Marius-Etienne Guillemand-Ducroc, avait été arrêté le 13 octobre. Il avait livré aux Allemands, lors de son «interrogatoire» tous ceux qu’il avait croisés. Interrogatoire réel  ou véritable mise en scène ? Agent à la solde de l’ennemi ou traitre déclaré sous les coups ? Toujours est-il qu’à partir du 13 octobre, la résistance locale va être décimée : Bolland, Georges Lebon,  Yvon Chollet, René Baron, Ernest Daguin et son fils Norbert, Léon Vernis, Pierre Castets, Firmin Blanjean, Jean Puissant, Alfred Prieur et d’autres encore, seront conduis à la Feldgendarmerie pour y être interrogés puis emprisonnés à la caserne Gémeau. Ils partiront ensuite dans les geôles auxerroises avant d’être, pour les uns libérés, pour les autres fusillés ou envoyés dans les camps. Après cette vague d’arrestations, Etienne disparaitra de la région mais continuera dans la voie de la trahison. Il exercera encore ses talents maudits à Dijon avant de prendre la fuite avant l’arrivée des alliés. Il sera arrêté, interrogé, découvert et fusillé par des résistants à Izernore, dans l’Ain, au début de l’été 1944.

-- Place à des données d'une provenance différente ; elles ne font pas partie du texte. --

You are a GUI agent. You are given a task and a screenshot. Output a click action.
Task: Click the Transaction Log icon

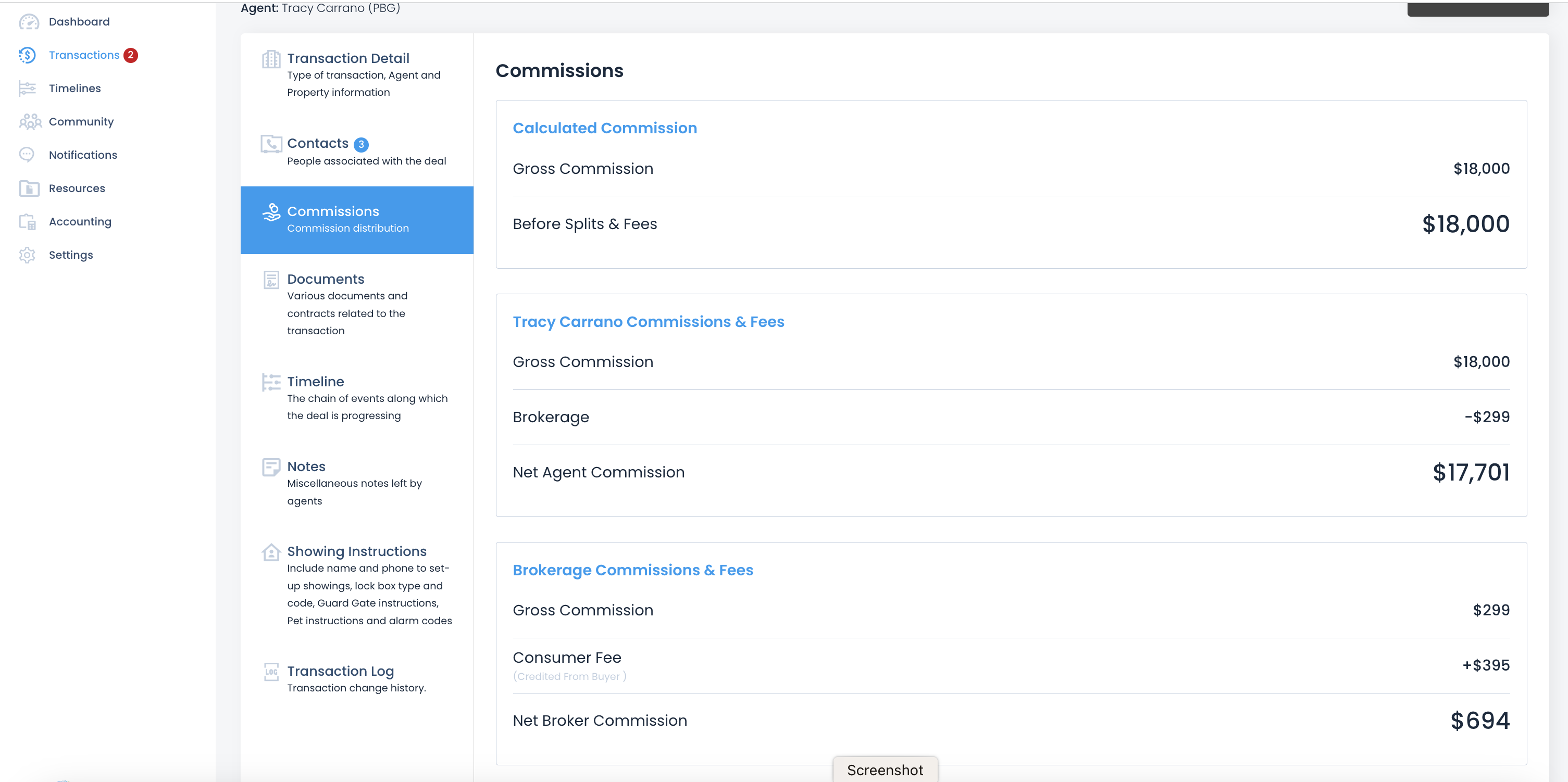pos(271,672)
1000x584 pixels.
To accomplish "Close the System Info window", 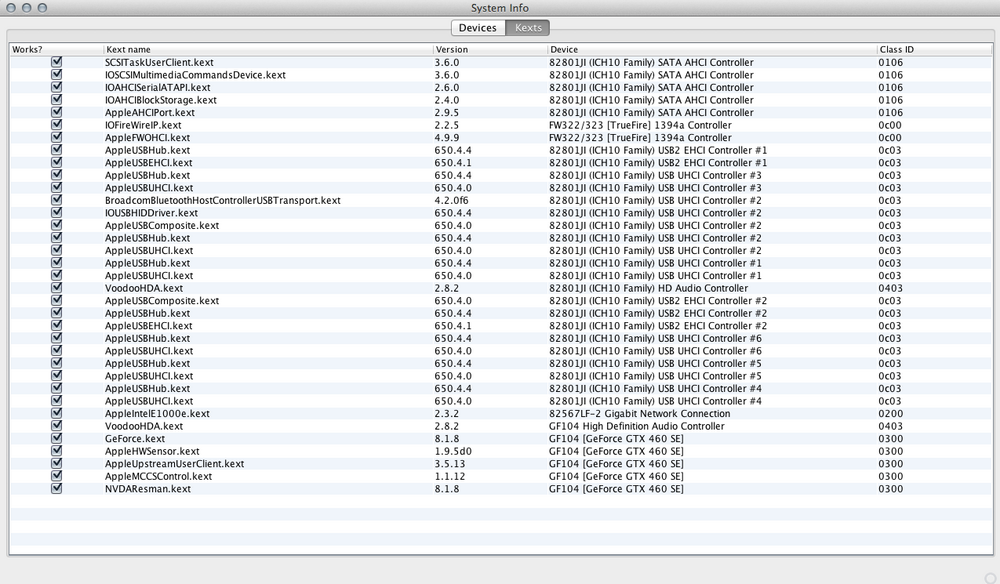I will coord(11,8).
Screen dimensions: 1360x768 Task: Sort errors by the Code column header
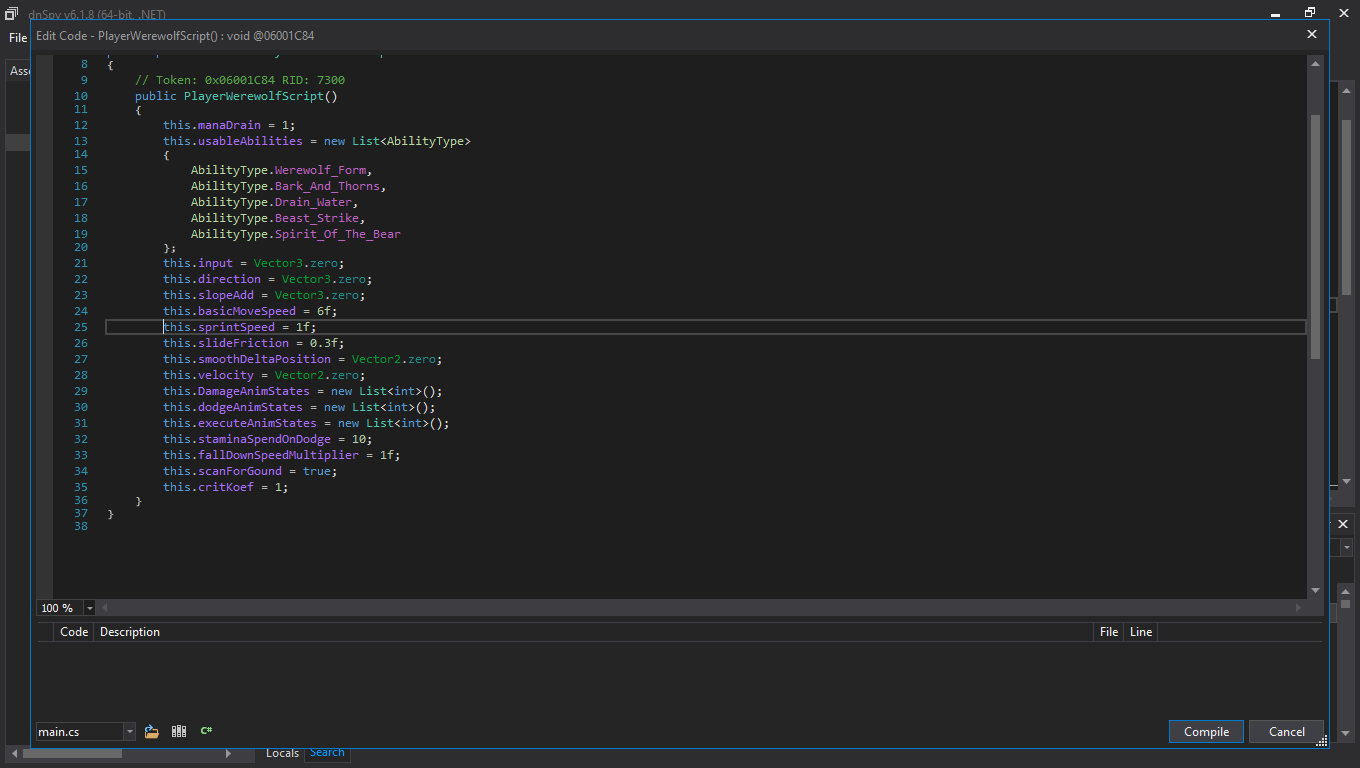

Notes : 1, Un département dans la guerre 1939-1945, Ed. Tirésias.

Gérard DAGUIN

Madeleine Reszelbach et la famille Beau

Au début de la montée du nazisme en Allemagne, les Reszelbach, une famille Juive Polonaise vient se réfugier à Sens où Mendel, le père, exerce le métier de cordonnier rue Thénard. Dès le 31  octobre 1940, la famille avait obtenu, par une pétition qui comportait 120 noms, le maintien de sa présence dans la ville et celui de Mendel dans son activité. Ils seront quand même arrêtés en juillet 1942 et les parents, accompagnés de leur fille ainée Hélène, 16 ans,  envoyés à Auschwitz d’où ils ne reviendront pas. Par bonheur, Mendel avait signé une décharge concernant ses deux plus jeunes  filles en faveur des Beau, ses voisins et amis. Madeleine, âgée de  14 ans et sa sœur Bluma, 6 ans, seront emmenées à l’hôpital de Sens, transférées à l’Assistance publique d’Auxerre avant d’être placées au centre de l’UGIF (Union Générale des Israélites de France) à Paris. Avertis par ce dernier, les Beau récupéreront discrètement Madeleine tandis que sa sœur partira pour la Bretagne. Va commencer pour la jeune fille une vie de silence, de peur et d’angoisse, seulement agrémentée de rares sorties nocturnes. Jusqu’à la Libération, Madeleine restera là, à l’insu de tous, cachée, aux risques et périls de la famille Beau. Un des seuls dans le secret sera le docteur Bonnecaze, lui-même engagé dans la Résistance, qui viendra l’opérer des amygdales.

Un département dans la guerre 1939-1945, Ed. Tirésias.